I think the idea is ingenious but as an armorer, I'm having some issues with it.

1) The only forward pressure on the trigger is the small wire spring that gets installed next to the slide stop lever. What I noticed was if I put very slight pressure on the trigger then released it - it stayed towards the rear with the firing pin safety in a disarmed state. So 2 of the 3 Glock safeties are disarmed and did not reset when I took my finger off the trigger.

2) The unit that has the lug which holds the firing pin to the rear is entirely dependent upon it's own spring to keep the firing pin from releasing. This would make the Glock drop safety irrelevant. The only thing ensuring the firing pin does not release is the trigger system's own spring.

Taken together, the gun could be potentially unsafe. The trigger can be in a position that disarms the trigger safety and firing pin safety and the system doesn't use the drop safety, all it would need is a good jolt opposite the TMH unit to fire the gun. A little disconcerting for something promoted by Shane Coley. I'll try to reach out to Timney this weekend and see what they say.
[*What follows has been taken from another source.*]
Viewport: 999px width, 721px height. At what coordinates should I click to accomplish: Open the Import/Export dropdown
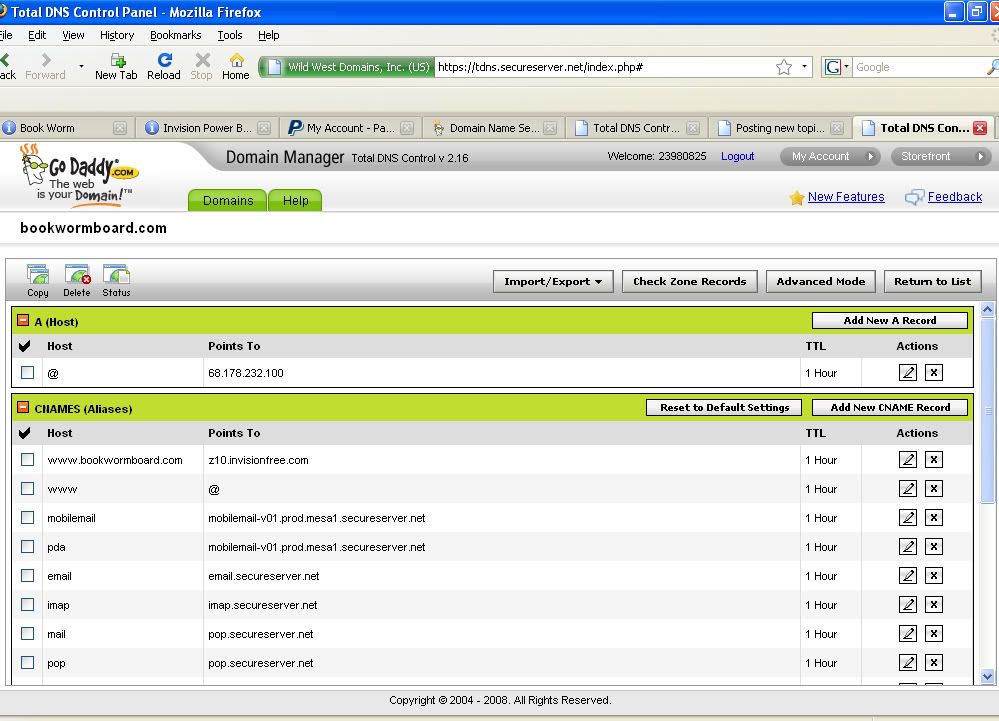[x=553, y=282]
I also need to put it in one of my other Glocks to ensure the issue repeats.

As far as the feel of the trigger - definitely going to have to use a standard connector. With the minus connector I got an average trigger pull of 2lbs 5oz - that's insanely light (too light in my opinion) for a Glock. I can't feel any wall. I don't fault the trigger for that, I just think it's the wrong combination. Somewhere I have a Ghost Angel connector - it also has no wall, I'll have to try that also just to see how insane it gets. I'll also test a + connector to see how it feels but I think the standard connector is what this is really designed for.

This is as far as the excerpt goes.